__Collected data__

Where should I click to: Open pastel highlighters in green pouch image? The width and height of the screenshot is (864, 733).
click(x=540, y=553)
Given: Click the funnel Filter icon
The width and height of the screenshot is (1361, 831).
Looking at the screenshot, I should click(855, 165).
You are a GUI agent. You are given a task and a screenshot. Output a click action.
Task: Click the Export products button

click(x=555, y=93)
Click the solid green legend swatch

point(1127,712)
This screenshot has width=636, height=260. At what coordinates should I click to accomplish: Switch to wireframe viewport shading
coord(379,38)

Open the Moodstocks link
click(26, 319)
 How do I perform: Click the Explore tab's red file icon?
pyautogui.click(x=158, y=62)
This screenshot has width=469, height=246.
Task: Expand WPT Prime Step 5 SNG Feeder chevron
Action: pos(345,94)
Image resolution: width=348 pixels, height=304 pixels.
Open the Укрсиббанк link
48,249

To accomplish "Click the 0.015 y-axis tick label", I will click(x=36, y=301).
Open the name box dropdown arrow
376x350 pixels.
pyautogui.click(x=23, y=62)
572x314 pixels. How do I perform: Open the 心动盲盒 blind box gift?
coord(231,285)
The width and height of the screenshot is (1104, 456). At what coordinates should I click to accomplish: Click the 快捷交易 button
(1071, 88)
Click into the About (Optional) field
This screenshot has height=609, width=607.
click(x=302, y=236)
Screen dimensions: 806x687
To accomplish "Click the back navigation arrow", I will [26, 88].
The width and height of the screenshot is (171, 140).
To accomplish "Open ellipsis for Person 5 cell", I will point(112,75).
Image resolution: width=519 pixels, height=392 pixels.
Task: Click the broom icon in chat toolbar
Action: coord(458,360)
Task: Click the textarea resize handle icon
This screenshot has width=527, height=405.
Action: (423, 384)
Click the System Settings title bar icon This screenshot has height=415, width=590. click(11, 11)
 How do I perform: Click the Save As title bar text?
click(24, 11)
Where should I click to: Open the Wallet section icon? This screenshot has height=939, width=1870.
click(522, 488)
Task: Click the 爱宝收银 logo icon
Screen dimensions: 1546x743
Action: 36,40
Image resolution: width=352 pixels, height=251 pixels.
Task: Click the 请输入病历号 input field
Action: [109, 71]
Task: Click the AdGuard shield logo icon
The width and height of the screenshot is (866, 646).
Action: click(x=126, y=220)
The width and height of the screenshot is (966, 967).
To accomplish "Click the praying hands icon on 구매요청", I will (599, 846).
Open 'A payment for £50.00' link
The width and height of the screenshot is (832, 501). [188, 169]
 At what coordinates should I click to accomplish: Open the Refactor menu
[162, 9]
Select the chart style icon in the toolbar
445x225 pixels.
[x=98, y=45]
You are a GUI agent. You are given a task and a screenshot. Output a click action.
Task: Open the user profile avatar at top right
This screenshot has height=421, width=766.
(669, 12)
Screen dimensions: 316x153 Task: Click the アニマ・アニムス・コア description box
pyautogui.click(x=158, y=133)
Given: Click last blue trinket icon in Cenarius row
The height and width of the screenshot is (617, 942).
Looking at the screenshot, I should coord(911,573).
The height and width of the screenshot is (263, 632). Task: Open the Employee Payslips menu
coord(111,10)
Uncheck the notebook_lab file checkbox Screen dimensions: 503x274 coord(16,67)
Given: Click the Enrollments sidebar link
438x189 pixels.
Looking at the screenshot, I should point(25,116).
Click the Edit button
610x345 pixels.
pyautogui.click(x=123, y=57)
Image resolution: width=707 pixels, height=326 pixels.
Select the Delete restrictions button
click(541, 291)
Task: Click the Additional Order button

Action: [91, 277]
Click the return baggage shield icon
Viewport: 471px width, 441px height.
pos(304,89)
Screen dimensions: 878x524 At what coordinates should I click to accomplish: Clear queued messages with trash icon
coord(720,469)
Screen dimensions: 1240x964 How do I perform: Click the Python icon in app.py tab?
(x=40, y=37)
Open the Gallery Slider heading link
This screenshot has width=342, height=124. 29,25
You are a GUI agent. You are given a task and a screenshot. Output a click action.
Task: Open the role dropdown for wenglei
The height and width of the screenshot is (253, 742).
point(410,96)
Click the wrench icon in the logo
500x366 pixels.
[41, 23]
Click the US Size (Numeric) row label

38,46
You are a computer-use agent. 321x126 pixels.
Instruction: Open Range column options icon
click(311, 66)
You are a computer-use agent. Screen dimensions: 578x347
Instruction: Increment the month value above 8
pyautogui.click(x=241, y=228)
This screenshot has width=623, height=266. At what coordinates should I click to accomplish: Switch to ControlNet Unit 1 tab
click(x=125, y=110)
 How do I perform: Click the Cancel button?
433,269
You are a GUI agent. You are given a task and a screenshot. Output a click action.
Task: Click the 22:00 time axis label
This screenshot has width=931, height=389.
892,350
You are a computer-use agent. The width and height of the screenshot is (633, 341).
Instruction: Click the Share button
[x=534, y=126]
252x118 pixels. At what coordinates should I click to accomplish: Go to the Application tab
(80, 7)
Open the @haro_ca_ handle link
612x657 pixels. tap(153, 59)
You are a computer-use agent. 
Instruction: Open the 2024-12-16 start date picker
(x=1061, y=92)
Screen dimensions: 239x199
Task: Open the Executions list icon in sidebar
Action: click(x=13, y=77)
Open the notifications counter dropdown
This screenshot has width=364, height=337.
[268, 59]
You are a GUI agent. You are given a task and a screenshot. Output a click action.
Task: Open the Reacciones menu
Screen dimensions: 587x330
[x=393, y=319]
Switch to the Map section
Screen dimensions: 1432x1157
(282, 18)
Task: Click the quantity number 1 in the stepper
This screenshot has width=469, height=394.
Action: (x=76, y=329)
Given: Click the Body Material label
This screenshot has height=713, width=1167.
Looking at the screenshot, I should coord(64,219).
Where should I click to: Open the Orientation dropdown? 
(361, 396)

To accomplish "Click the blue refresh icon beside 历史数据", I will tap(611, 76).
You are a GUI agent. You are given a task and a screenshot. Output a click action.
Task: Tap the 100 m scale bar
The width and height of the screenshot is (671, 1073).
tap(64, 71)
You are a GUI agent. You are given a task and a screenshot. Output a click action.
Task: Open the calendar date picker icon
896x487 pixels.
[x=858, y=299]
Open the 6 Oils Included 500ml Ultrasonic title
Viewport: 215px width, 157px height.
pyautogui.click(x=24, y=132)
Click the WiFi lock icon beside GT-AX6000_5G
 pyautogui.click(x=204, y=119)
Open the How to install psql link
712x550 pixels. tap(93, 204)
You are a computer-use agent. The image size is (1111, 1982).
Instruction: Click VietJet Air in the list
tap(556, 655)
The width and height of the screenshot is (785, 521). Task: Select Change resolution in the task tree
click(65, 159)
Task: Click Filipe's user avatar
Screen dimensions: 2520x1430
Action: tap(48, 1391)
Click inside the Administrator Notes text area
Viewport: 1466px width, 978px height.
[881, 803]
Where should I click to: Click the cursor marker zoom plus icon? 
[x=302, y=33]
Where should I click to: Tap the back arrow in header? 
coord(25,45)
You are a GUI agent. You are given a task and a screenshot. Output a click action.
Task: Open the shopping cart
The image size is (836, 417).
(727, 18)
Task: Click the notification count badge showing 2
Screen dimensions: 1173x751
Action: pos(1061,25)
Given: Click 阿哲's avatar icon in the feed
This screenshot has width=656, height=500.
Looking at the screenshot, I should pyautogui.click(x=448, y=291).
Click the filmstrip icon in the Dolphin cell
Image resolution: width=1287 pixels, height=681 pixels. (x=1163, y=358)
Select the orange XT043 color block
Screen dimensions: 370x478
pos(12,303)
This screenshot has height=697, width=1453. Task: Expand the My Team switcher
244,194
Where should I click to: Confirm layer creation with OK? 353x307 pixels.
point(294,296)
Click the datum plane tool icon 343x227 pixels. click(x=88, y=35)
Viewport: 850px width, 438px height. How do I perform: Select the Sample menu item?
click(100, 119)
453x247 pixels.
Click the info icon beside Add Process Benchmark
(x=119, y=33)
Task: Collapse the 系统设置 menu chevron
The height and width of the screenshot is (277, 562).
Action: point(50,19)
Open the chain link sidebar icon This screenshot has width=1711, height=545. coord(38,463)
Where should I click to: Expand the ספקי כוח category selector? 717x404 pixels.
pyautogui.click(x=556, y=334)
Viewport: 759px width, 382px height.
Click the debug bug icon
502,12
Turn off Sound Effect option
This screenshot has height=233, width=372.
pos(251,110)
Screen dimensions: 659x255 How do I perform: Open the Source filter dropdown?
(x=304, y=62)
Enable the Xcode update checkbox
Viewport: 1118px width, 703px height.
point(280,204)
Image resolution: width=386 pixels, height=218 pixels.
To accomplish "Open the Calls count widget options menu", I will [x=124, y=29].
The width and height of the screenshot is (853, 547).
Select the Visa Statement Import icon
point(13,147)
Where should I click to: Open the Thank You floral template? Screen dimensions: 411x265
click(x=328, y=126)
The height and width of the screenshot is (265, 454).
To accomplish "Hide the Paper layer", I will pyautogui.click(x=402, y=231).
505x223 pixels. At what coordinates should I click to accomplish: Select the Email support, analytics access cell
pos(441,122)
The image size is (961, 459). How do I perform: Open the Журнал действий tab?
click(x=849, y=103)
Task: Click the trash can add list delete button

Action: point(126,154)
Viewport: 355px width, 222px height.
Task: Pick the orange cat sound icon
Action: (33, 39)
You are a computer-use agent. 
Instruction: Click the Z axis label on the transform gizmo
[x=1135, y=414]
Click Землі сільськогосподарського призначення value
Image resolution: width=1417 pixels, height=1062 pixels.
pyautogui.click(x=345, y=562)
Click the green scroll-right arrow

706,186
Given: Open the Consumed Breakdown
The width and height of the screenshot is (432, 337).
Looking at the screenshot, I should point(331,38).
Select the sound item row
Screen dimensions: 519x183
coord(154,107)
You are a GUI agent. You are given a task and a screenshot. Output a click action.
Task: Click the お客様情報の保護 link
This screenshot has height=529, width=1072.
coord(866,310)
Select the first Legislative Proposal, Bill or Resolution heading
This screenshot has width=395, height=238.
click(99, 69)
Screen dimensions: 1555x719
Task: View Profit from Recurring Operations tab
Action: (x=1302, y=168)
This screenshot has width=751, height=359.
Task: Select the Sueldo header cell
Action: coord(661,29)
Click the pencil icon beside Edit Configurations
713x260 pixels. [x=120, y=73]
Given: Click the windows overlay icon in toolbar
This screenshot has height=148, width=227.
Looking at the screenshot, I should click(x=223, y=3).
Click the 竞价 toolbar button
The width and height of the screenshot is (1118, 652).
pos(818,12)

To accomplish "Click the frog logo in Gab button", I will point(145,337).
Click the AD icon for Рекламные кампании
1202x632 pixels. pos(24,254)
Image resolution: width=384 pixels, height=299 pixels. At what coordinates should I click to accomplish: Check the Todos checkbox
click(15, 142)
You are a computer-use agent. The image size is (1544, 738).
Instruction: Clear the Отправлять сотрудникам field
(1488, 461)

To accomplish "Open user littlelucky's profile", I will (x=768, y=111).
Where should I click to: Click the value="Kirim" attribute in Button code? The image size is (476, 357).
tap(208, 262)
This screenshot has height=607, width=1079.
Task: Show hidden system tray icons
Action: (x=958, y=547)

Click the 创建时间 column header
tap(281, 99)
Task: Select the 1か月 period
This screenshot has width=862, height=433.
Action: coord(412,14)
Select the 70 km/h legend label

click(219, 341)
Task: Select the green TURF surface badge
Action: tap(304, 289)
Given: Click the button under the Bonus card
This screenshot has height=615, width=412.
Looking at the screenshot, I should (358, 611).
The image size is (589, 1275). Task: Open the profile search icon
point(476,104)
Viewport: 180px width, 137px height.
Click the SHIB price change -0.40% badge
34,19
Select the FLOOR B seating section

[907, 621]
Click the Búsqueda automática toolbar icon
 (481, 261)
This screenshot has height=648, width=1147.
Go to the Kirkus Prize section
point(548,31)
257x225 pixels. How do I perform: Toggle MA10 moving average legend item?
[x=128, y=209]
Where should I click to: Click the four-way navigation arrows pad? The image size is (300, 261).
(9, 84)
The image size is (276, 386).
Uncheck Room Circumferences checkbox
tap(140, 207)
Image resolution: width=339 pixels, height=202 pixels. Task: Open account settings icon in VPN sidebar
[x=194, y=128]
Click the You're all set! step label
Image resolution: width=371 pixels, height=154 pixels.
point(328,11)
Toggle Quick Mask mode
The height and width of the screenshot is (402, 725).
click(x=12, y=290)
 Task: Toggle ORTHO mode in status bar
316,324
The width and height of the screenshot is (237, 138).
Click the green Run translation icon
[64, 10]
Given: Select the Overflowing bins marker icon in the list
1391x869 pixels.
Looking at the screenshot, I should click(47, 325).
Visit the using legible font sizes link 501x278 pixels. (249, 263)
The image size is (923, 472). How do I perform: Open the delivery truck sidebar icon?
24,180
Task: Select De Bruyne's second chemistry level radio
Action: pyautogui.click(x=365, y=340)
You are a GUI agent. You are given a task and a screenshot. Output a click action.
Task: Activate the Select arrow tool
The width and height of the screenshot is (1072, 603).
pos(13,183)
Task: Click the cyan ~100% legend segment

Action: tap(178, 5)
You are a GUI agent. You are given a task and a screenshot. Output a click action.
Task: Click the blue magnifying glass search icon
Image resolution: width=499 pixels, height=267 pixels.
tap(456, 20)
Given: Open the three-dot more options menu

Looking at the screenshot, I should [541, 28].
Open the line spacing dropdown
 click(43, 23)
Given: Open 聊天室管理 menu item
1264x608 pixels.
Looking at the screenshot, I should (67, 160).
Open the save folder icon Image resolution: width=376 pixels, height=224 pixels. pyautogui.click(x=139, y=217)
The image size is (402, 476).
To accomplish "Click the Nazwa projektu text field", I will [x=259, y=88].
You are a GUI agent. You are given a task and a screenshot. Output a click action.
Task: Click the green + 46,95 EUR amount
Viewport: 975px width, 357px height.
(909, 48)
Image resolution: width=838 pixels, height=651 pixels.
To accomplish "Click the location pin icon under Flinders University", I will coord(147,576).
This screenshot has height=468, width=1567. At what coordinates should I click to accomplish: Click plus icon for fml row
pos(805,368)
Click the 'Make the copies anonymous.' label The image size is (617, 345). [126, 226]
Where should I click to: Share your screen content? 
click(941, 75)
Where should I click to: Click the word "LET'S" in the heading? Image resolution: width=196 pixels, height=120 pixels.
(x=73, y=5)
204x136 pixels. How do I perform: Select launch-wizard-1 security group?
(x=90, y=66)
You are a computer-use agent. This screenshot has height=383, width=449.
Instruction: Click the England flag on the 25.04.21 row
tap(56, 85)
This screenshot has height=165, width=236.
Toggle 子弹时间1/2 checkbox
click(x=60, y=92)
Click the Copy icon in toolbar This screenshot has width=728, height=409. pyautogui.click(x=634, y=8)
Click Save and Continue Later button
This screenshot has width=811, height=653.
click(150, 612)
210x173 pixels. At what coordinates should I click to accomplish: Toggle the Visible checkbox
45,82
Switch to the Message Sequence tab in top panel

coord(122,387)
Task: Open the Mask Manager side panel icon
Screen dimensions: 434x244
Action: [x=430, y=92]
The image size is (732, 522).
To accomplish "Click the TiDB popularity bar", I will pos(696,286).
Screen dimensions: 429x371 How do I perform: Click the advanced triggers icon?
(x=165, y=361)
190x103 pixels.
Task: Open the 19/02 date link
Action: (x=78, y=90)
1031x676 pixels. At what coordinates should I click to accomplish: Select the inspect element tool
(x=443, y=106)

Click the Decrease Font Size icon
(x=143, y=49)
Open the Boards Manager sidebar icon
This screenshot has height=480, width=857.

__WHAT THE TASK ASKS__
Copy out every line of the entries where the string "user" shows up.

__EXERCISE RESPONSE__
Task: Open the user profile avatar at top right
Task: Click Filipe's user avatar
To accomplish "Open user littlelucky's profile", I will (x=768, y=111).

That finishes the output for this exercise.